-- Opening Marker --

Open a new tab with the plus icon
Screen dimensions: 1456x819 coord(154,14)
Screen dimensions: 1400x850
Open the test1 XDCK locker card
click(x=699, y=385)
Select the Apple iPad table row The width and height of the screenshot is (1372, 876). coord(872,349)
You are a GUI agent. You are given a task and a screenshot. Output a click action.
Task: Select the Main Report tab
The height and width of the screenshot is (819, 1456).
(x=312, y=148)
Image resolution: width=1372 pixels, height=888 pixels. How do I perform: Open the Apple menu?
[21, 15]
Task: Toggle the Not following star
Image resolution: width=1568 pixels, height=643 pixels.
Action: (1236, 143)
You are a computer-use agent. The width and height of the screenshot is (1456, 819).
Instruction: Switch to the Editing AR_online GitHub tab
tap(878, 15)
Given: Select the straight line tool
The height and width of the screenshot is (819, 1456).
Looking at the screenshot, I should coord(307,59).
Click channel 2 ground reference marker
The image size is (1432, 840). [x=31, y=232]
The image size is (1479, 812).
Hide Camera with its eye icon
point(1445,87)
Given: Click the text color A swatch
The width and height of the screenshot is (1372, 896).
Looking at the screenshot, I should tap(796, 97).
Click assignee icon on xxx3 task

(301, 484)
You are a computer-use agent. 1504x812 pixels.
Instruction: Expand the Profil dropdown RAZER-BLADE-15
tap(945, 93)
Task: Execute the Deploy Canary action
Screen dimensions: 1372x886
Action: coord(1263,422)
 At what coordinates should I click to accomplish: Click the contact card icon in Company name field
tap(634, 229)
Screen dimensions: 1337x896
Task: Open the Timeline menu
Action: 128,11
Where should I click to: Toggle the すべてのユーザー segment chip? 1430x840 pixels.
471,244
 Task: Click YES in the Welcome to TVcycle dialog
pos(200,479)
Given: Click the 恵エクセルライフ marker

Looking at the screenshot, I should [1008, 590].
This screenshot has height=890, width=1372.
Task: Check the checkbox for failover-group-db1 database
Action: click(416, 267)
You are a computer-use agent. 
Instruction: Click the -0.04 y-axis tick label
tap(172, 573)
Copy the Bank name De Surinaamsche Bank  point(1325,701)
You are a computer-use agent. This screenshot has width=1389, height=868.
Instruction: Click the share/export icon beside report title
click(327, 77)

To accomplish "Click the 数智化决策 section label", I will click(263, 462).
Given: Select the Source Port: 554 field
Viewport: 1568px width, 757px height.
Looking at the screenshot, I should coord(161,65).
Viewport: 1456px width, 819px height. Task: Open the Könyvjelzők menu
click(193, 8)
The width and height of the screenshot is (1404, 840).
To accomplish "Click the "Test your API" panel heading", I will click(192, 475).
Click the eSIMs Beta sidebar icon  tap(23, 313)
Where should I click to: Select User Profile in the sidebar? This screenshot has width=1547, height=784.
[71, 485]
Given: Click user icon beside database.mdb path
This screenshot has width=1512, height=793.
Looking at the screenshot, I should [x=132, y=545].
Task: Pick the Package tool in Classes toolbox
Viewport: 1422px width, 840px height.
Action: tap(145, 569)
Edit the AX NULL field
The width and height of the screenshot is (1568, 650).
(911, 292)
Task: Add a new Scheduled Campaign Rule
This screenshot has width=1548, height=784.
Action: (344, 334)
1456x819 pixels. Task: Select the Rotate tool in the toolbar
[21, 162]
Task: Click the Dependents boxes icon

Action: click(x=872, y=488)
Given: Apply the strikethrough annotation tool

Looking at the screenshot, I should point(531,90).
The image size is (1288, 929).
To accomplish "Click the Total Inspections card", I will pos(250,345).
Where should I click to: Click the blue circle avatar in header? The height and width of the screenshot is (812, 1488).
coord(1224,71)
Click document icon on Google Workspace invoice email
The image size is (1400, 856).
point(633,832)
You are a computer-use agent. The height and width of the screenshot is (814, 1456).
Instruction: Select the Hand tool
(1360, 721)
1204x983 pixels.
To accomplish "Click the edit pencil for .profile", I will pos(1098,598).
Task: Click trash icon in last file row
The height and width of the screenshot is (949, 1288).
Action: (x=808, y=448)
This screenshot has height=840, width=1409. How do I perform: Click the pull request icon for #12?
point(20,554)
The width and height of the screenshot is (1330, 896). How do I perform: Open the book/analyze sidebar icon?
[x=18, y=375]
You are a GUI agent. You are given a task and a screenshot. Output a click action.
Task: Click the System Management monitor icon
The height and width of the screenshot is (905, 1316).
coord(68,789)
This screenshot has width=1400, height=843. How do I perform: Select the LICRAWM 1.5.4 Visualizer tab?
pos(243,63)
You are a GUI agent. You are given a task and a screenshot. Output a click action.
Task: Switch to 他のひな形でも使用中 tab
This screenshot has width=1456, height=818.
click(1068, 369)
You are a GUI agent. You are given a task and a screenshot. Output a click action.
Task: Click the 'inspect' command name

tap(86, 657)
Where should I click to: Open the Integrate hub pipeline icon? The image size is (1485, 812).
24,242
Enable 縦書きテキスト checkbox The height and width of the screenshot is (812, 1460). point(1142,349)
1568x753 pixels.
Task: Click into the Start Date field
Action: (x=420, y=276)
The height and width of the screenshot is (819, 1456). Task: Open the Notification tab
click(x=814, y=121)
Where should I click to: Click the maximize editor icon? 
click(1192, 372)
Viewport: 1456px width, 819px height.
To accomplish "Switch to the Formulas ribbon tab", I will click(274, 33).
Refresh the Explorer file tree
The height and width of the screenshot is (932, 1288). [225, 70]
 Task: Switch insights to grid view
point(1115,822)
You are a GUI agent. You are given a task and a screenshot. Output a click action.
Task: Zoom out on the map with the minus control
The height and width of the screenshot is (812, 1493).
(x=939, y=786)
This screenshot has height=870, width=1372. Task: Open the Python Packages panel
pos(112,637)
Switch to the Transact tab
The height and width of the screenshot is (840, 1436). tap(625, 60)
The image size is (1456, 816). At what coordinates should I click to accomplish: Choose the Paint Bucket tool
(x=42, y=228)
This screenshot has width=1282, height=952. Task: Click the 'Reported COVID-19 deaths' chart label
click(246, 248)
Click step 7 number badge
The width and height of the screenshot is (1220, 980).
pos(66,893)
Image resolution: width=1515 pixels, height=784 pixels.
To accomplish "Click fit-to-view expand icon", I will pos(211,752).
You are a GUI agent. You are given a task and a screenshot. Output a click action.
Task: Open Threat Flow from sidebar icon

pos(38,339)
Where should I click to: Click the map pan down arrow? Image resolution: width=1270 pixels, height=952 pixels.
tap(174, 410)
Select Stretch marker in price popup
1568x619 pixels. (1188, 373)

-- Closing Marker --

(What the exercise asks) Write out the data above once more, exactly as it stands.

(Output of the task)
Open a new tab with the plus icon
Screen dimensions: 1456x819 coord(154,14)
Screen dimensions: 1400x850
Open the test1 XDCK locker card
click(x=699, y=385)
Select the Apple iPad table row The width and height of the screenshot is (1372, 876). coord(872,349)
You are a GUI agent. You are given a task and a screenshot. Output a click action.
Task: Select the Main Report tab
The height and width of the screenshot is (819, 1456).
(x=312, y=148)
Image resolution: width=1372 pixels, height=888 pixels. How do I perform: Open the Apple menu?
[21, 15]
Task: Toggle the Not following star
Image resolution: width=1568 pixels, height=643 pixels.
Action: (1236, 143)
You are a computer-use agent. The width and height of the screenshot is (1456, 819).
Instruction: Switch to the Editing AR_online GitHub tab
tap(878, 15)
Given: Select the straight line tool
The height and width of the screenshot is (819, 1456).
Looking at the screenshot, I should coord(307,59).
Click channel 2 ground reference marker
The image size is (1432, 840). [x=31, y=232]
The image size is (1479, 812).
Hide Camera with its eye icon
point(1445,87)
Given: Click the text color A swatch
The width and height of the screenshot is (1372, 896).
Looking at the screenshot, I should tap(796, 97).
Click assignee icon on xxx3 task

(301, 484)
You are a computer-use agent. 1504x812 pixels.
Instruction: Expand the Profil dropdown RAZER-BLADE-15
tap(945, 93)
Task: Execute the Deploy Canary action
Screen dimensions: 1372x886
Action: coord(1263,422)
 At what coordinates should I click to accomplish: Click the contact card icon in Company name field
tap(634, 229)
Screen dimensions: 1337x896
Task: Open the Timeline menu
Action: 128,11
Where should I click to: Toggle the すべてのユーザー segment chip? 1430x840 pixels.
471,244
 Task: Click YES in the Welcome to TVcycle dialog
pos(200,479)
Given: Click the 恵エクセルライフ marker

Looking at the screenshot, I should [1008, 590].
This screenshot has height=890, width=1372.
Task: Check the checkbox for failover-group-db1 database
Action: click(416, 267)
You are a computer-use agent. 
Instruction: Click the -0.04 y-axis tick label
tap(172, 573)
Copy the Bank name De Surinaamsche Bank  point(1325,701)
You are a computer-use agent. This screenshot has width=1389, height=868.
Instruction: Click the share/export icon beside report title
click(327, 77)

To accomplish "Click the 数智化决策 section label", I will click(263, 462).
Given: Select the Source Port: 554 field
Viewport: 1568px width, 757px height.
Looking at the screenshot, I should coord(161,65).
Viewport: 1456px width, 819px height. Task: Open the Könyvjelzők menu
click(193, 8)
The width and height of the screenshot is (1404, 840).
To accomplish "Click the "Test your API" panel heading", I will click(192, 475).
Click the eSIMs Beta sidebar icon  tap(23, 313)
Where should I click to: Select User Profile in the sidebar? This screenshot has width=1547, height=784.
[71, 485]
Given: Click user icon beside database.mdb path
This screenshot has width=1512, height=793.
Looking at the screenshot, I should [x=132, y=545].
Task: Pick the Package tool in Classes toolbox
Viewport: 1422px width, 840px height.
Action: tap(145, 569)
Edit the AX NULL field
The width and height of the screenshot is (1568, 650).
(911, 292)
Task: Add a new Scheduled Campaign Rule
This screenshot has width=1548, height=784.
Action: (344, 334)
1456x819 pixels. Task: Select the Rotate tool in the toolbar
[21, 162]
Task: Click the Dependents boxes icon

Action: click(x=872, y=488)
Given: Apply the strikethrough annotation tool

Looking at the screenshot, I should point(531,90).
The image size is (1288, 929).
To accomplish "Click the Total Inspections card", I will pos(250,345).
Where should I click to: Click the blue circle avatar in header? The height and width of the screenshot is (812, 1488).
coord(1224,71)
Click document icon on Google Workspace invoice email
The image size is (1400, 856).
point(633,832)
You are a computer-use agent. The height and width of the screenshot is (814, 1456).
Instruction: Select the Hand tool
(1360, 721)
1204x983 pixels.
To accomplish "Click the edit pencil for .profile", I will pos(1098,598).
Task: Click trash icon in last file row
The height and width of the screenshot is (949, 1288).
Action: (x=808, y=448)
This screenshot has height=840, width=1409. How do I perform: Click the pull request icon for #12?
point(20,554)
The width and height of the screenshot is (1330, 896). How do I perform: Open the book/analyze sidebar icon?
[x=18, y=375]
You are a GUI agent. You are given a task and a screenshot. Output a click action.
Task: Click the System Management monitor icon
The height and width of the screenshot is (905, 1316).
coord(68,789)
This screenshot has width=1400, height=843. How do I perform: Select the LICRAWM 1.5.4 Visualizer tab?
pos(243,63)
You are a GUI agent. You are given a task and a screenshot. Output a click action.
Task: Switch to 他のひな形でも使用中 tab
This screenshot has width=1456, height=818.
click(1068, 369)
You are a GUI agent. You are given a task and a screenshot. Output a click action.
Task: Click the 'inspect' command name

tap(86, 657)
Where should I click to: Open the Integrate hub pipeline icon? The image size is (1485, 812).
24,242
Enable 縦書きテキスト checkbox The height and width of the screenshot is (812, 1460). point(1142,349)
1568x753 pixels.
Task: Click into the Start Date field
Action: (x=420, y=276)
The height and width of the screenshot is (819, 1456). Task: Open the Notification tab
click(x=814, y=121)
Where should I click to: Click the maximize editor icon? 
click(1192, 372)
Viewport: 1456px width, 819px height.
To accomplish "Switch to the Formulas ribbon tab", I will click(274, 33).
Refresh the Explorer file tree
The height and width of the screenshot is (932, 1288). [225, 70]
 Task: Switch insights to grid view
point(1115,822)
You are a GUI agent. You are given a task and a screenshot. Output a click action.
Task: Zoom out on the map with the minus control
The height and width of the screenshot is (812, 1493).
(x=939, y=786)
This screenshot has height=870, width=1372. Task: Open the Python Packages panel
pos(112,637)
Switch to the Transact tab
The height and width of the screenshot is (840, 1436). tap(625, 60)
The image size is (1456, 816). At what coordinates should I click to accomplish: Choose the Paint Bucket tool
(x=42, y=228)
This screenshot has width=1282, height=952. Task: Click the 'Reported COVID-19 deaths' chart label
click(246, 248)
Click step 7 number badge
The width and height of the screenshot is (1220, 980).
pos(66,893)
Image resolution: width=1515 pixels, height=784 pixels.
To accomplish "Click fit-to-view expand icon", I will pos(211,752).
You are a GUI agent. You are given a task and a screenshot. Output a click action.
Task: Open Threat Flow from sidebar icon

pos(38,339)
Where should I click to: Click the map pan down arrow? Image resolution: width=1270 pixels, height=952 pixels.
tap(174, 410)
Select Stretch marker in price popup
1568x619 pixels. (1188, 373)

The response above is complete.